Universal Health Services' fair value calculation is complicated by the company's dual focus on acute care hospitals and behavioral health facilities, which operate under different reimbursement models and growth dynamics. The method works reasonably well when applied to normalized earnings, though investors should adjust for regulatory changes, reimbursement rate fluctuations, and one-time legal or compliance costs. Fair value estimates are most reliable when considering UHS's mix of higher-growth behavioral health and more stable acute care operations.

Methodology

UHS typically trades at moderate PEG ratios reflecting steady demand for behavioral health services offset by regulatory scrutiny and reimbursement pressures in the acute care segment.
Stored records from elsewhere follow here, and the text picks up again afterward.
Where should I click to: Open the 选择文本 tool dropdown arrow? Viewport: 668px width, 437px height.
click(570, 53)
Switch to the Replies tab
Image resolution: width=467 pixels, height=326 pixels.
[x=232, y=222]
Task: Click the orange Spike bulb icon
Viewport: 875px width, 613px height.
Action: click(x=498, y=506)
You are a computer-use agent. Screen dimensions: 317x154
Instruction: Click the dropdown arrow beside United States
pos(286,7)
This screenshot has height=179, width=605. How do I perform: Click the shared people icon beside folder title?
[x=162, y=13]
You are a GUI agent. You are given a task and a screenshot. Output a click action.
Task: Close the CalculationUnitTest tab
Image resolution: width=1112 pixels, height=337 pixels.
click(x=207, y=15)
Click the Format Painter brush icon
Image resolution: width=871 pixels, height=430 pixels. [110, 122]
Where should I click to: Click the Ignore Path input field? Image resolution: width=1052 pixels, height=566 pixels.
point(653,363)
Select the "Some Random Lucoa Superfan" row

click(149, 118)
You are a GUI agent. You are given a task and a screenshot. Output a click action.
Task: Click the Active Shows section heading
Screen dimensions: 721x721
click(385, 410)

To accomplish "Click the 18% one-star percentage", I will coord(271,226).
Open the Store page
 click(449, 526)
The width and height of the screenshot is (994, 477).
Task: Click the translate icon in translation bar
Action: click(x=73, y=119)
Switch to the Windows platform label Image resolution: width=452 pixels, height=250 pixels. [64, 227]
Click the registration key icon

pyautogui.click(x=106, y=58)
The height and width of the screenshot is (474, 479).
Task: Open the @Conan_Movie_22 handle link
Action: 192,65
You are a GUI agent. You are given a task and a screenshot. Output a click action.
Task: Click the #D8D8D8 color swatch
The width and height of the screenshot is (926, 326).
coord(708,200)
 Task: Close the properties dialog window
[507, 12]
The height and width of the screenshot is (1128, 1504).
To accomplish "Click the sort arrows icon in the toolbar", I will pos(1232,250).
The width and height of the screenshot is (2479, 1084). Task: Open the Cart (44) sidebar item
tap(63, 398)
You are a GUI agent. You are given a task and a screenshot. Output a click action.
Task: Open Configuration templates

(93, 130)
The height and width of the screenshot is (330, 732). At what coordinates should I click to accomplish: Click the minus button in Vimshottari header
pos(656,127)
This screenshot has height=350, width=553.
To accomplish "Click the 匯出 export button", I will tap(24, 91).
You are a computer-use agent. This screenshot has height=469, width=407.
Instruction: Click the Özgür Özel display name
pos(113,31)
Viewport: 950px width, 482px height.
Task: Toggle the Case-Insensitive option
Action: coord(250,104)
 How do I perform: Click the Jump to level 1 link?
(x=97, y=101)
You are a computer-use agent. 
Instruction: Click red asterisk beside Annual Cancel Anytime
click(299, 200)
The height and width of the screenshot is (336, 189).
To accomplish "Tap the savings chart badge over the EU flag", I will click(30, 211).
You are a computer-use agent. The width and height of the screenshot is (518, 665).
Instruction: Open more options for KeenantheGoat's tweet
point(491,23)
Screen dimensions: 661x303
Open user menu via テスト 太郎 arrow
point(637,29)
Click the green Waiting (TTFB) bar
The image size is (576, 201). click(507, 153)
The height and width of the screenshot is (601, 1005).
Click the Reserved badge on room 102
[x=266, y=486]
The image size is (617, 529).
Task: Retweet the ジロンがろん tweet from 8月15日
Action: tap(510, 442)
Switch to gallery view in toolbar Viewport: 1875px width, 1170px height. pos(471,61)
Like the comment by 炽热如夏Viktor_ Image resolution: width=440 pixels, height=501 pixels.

The PEG framework works for comparing UHS to other healthcare facility operators, though investors should normalize for acquisition impacts and same-facility volume trends. As behavioral health grows as a percentage of the mix, the PEG may reflect improving growth visibility and reduced acute care cyclicality.

Methodology

UHS pays no regular dividend, as management prioritizes reinvesting cash flow in facility upgrades, capacity expansion, and occasional acquisitions to grow the behavioral health network. PEGY therefore equals PEG with no yield component, reflecting the company's growth-focused capital allocation. For UHS investors, evaluating behavioral health census trends, reimbursement stability, and regulatory compliance matters more than dividend income.